_Your task_
Report back every line below that carries the word "picture".

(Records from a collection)

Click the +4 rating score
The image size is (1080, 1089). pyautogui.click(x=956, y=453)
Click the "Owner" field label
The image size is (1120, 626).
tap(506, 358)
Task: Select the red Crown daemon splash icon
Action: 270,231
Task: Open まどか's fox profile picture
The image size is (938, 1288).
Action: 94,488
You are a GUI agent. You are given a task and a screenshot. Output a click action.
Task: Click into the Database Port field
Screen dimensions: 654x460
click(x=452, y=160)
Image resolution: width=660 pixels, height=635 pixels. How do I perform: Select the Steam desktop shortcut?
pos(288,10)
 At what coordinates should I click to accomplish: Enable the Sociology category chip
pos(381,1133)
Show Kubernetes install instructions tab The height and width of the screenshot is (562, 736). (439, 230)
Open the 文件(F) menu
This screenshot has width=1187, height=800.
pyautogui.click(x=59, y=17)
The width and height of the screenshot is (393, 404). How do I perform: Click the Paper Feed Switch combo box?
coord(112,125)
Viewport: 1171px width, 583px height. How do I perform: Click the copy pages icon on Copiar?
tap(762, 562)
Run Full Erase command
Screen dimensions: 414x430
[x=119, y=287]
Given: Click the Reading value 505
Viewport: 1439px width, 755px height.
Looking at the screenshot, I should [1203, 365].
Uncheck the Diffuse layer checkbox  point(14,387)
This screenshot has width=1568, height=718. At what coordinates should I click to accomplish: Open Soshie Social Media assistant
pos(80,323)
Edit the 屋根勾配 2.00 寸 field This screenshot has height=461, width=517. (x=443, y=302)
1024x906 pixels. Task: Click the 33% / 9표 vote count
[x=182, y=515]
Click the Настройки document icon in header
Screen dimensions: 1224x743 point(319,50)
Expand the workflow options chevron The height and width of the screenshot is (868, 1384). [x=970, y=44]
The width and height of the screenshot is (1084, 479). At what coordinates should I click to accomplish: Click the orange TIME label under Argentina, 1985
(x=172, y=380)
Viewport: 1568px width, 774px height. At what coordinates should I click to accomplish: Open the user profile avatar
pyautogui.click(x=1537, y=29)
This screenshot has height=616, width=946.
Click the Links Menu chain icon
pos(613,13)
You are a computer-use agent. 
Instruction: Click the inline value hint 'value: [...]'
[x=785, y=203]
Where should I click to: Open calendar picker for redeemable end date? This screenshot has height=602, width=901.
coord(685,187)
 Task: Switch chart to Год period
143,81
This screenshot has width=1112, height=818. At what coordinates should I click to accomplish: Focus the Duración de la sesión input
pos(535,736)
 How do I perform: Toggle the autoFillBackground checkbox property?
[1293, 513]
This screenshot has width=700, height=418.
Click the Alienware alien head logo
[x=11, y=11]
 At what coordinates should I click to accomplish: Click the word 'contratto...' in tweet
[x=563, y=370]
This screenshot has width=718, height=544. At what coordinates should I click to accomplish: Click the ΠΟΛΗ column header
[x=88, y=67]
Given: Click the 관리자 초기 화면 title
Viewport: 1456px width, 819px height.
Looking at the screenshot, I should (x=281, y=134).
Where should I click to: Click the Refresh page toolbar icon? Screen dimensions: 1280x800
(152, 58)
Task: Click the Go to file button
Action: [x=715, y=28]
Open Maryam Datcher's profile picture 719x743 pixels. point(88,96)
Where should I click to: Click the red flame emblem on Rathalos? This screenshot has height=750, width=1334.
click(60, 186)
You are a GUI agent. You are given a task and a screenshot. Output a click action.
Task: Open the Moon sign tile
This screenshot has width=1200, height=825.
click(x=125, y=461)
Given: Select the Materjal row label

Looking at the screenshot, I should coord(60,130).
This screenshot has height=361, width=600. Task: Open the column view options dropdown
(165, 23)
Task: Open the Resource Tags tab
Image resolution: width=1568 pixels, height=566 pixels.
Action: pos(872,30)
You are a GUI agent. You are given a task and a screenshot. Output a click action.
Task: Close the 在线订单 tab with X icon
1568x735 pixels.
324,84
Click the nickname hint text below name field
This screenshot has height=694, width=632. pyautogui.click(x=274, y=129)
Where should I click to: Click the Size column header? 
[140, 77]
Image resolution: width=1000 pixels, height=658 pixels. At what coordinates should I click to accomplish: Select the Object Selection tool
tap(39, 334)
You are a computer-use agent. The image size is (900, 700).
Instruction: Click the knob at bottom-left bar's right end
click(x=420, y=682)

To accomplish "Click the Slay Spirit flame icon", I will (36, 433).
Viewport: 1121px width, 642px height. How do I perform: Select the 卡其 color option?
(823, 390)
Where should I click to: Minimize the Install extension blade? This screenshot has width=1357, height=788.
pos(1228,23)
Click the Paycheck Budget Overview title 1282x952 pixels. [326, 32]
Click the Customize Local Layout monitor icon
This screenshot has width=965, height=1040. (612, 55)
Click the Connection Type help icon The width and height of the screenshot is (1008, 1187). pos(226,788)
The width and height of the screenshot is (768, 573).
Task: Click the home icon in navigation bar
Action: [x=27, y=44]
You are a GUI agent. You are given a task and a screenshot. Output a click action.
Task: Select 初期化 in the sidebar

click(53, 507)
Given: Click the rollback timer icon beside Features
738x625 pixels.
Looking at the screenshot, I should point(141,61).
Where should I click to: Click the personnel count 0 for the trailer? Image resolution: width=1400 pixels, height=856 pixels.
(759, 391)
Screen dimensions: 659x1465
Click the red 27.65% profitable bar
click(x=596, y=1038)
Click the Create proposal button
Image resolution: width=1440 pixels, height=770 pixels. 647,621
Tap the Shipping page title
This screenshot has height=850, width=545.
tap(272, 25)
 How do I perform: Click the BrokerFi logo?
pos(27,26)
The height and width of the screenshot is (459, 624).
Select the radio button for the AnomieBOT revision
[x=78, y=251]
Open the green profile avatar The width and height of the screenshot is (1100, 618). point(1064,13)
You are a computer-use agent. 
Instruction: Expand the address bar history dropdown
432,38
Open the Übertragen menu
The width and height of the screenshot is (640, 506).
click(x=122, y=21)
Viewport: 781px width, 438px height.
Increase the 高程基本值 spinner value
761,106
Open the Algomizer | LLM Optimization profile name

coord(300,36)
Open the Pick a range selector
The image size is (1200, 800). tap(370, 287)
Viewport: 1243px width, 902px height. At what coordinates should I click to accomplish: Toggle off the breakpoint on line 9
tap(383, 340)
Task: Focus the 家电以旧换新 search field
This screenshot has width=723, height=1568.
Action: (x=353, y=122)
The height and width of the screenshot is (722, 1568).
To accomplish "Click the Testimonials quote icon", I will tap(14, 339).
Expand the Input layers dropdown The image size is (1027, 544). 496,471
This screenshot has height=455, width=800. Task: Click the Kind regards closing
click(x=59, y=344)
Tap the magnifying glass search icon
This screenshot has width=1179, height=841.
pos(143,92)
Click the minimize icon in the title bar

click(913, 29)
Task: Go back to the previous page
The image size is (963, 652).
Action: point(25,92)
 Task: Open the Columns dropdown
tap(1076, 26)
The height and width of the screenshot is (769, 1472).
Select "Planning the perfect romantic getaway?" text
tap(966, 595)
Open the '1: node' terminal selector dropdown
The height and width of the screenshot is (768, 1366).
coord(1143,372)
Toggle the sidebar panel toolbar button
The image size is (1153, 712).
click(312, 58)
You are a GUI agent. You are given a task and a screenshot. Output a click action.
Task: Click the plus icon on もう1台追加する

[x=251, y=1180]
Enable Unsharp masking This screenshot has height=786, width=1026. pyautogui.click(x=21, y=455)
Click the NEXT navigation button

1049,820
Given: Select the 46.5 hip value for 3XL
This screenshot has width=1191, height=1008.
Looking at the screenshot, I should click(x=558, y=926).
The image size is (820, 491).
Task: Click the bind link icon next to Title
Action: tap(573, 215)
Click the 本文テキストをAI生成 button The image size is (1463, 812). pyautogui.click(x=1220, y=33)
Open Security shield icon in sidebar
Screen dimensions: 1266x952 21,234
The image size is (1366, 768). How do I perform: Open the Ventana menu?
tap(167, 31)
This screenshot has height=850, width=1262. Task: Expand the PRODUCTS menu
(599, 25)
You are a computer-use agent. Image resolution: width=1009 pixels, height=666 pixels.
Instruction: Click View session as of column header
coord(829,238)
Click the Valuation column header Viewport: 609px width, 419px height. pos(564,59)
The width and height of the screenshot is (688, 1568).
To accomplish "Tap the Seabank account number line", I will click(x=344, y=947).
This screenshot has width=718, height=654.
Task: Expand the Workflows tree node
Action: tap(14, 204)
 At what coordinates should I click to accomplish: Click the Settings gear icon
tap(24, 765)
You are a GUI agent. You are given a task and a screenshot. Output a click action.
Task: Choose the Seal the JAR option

_Answer space_
Task: Open まどか's fox profile picture
Open Maryam Datcher's profile picture 719x743 pixels. point(88,96)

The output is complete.